■ Petikan
╭──

Senada, Gubernur DKI Jakarta Pramono Anung yang meninjau langsung lokasi kebakaran Gedung Terra Drone juga menemukan sejumlah pelanggaran mendasar terkait keselamatan bangunan.
Dari hasil pengecekan, gedung perkantoran setinggi enam lantai itu ternyata tidak dilengkapi jalur evakuasi yang semestinya menjadi standar minimum untuk bangunan dengan aktivitas operasional harian.
“Ini menunjukkan (gedung kantornya) lantai enam, tetapi tidak dipersiapkan untuk (jalur) evakuasi dan sebagainya,” ujar Pramono.
Selain absennya jalur penyelamatan, Pramono juga menilai fasilitas proteksi kebakaran di gedung tersebut sangat minim.
Peralatan keselamatan penting seperti alat pemadam api ringan (APAR), yang merupakan perangkat wajib bagi seluruh gedung perkantoran, tampak tidak tersedia secara memadai.
“Tetapi untuk kasus yang seperti ini mereka tidak persiapkan sama sekali. Sehingga kemudian apa yang terjadi sekarang itu adalah cerminan dari hal itu,” kata dia.
Pemda diminta perketat kelayakan bangunan
Mendagri Tito menginstruksikan agar pemerintah daerah (Pemda) memperketat evaluasi kelayakan bangunan, terutama gedung-gedung bertingkat.
Ia menegaskan bahwa standar keselamatan harus menjadi syarat mutlak dalam penerbitan PBG, dan proses penilaiannya wajib melibatkan Dinas Pemadam Kebakaran (Damkar).
“Pada waktu membangun gedung, penerbitan PBG itu betul-betul harus menilai apakah ini masuk risiko rendah, sedang, atau tinggi,” ujar Mendagri, di hari yang sama.

╰──

■ Segmen Data

╭──

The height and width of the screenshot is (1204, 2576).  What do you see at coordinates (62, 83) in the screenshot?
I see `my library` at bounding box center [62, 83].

╰──

■ Soal Latihan
• A. Tuliskan ulang dari petikan tentang kebakaran Gedung Terra Drone bagian yang dibuka dengan kata-kata yang memuat "Pemda diminta perketat" dan ditutup dengan "terutama gedung-gedung bertingkat.".
• B. Berdasarkan petikan tentang kebakaran Gedung Terra Drone, jelaskan dalam satu sampai tiga kalimat mengapa ketiadaan jalur evakuasi di gedung itu tergolong pelanggaran mendasar.
• C. Jawab pertanyaan berikut berdasarkan petikan tentang kebakaran Gedung Terra Drone:
(i) Berapa lantai tinggi gedung perkantoran itu?
(ii) Peralatan apa yang disebut sebagai perangkat wajib bagi seluruh gedung perkantoran?
(iii) Instansi apa yang wajib dilibatkan dalam proses penilaian untuk penerbitan PBG?
Baris-baris data tersebut merupakan bahan tersendiri yang terpisah dari petikan.

■ Daftar Jawaban
• A.
Pemda diminta perketat kelayakan bangunan
Mendagri Tito menginstruksikan agar pemerintah daerah (Pemda) memperketat evaluasi kelayakan bangunan, terutama gedung-gedung bertingkat.

• B. Gedung tersebut adalah gedung perkantoran setinggi enam lantai. Jalur evakuasi semestinya menjadi standar minimum untuk bangunan dengan aktivitas operasional harian, tetapi gedung itu tidak dilengkapi jalur tersebut.

• C.
(i) Enam lantai.
(ii) Alat pemadam api ringan (APAR).
(iii) Dinas Pemadam Kebakaran (Damkar).